Nothing but the pictures may be dropped; the rest of the listing is to be written out exactly.

▶ [INPUT RECORDS]
<<<<
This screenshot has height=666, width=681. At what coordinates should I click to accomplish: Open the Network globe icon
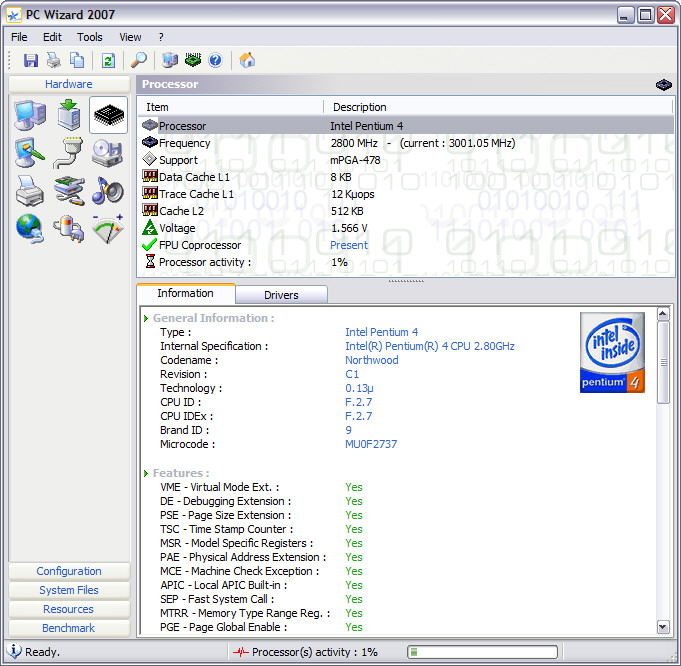click(x=30, y=228)
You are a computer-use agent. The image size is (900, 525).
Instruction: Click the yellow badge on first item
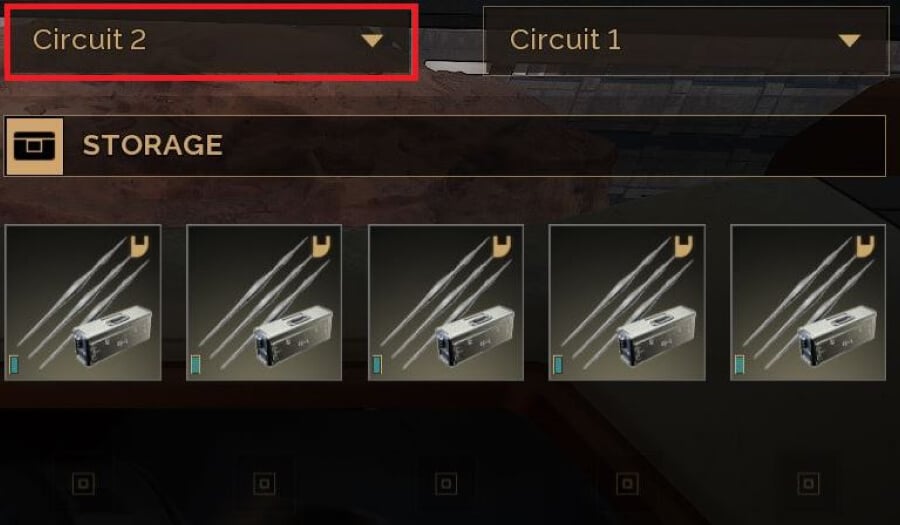(139, 246)
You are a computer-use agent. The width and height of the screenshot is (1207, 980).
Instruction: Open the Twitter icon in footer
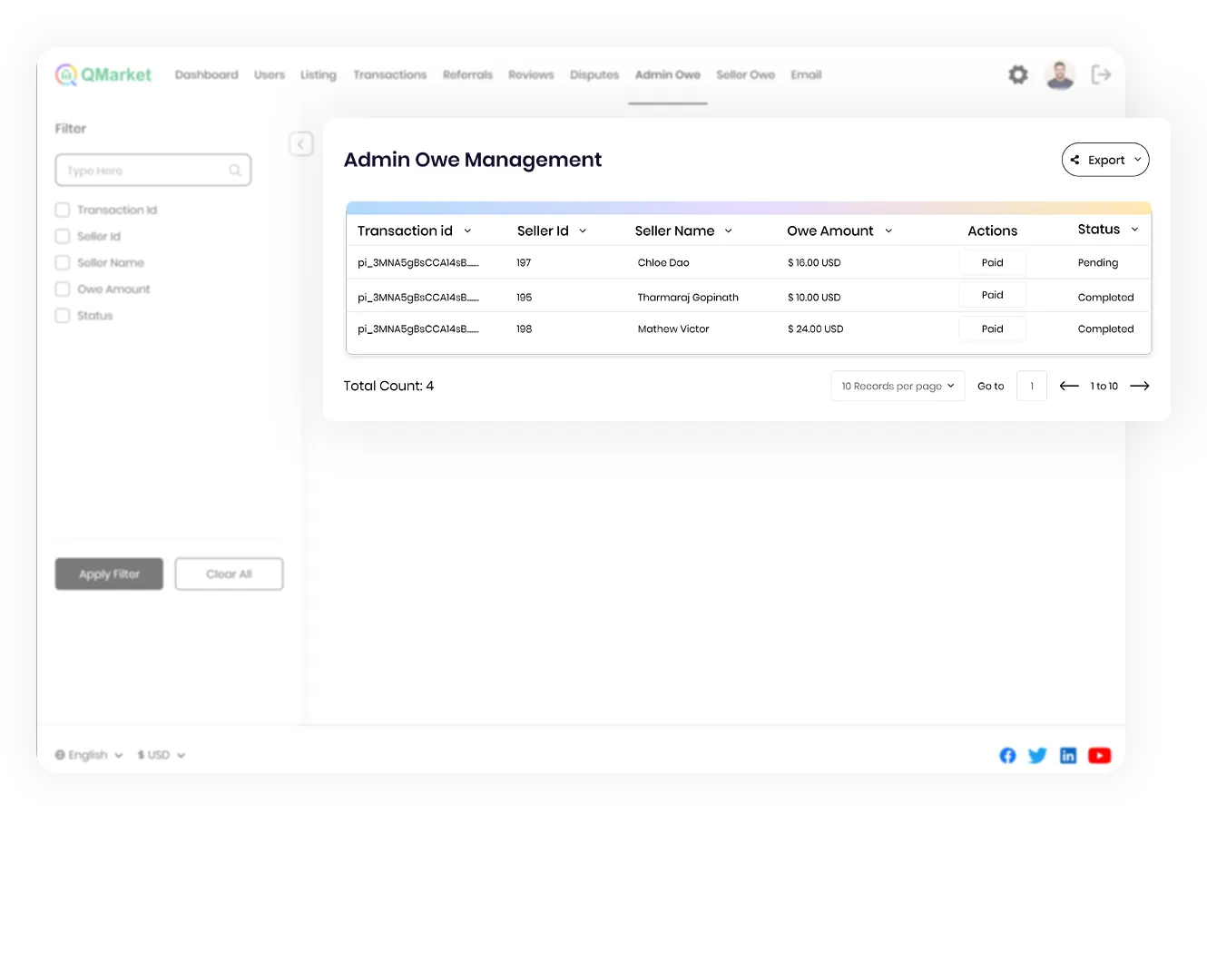pos(1037,756)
>>>>
▶ [THE COMPLETED TASK]
This screenshot has height=666, width=681. At what coordinates should I click to accomplish: Open the Network globe icon
click(x=30, y=228)
You are a computer-use agent. The image size is (900, 525).
Instruction: Click the yellow badge on first item
(139, 246)
You are a computer-use agent. The width and height of the screenshot is (1207, 980).
Instruction: Open the Twitter icon in footer
pos(1037,756)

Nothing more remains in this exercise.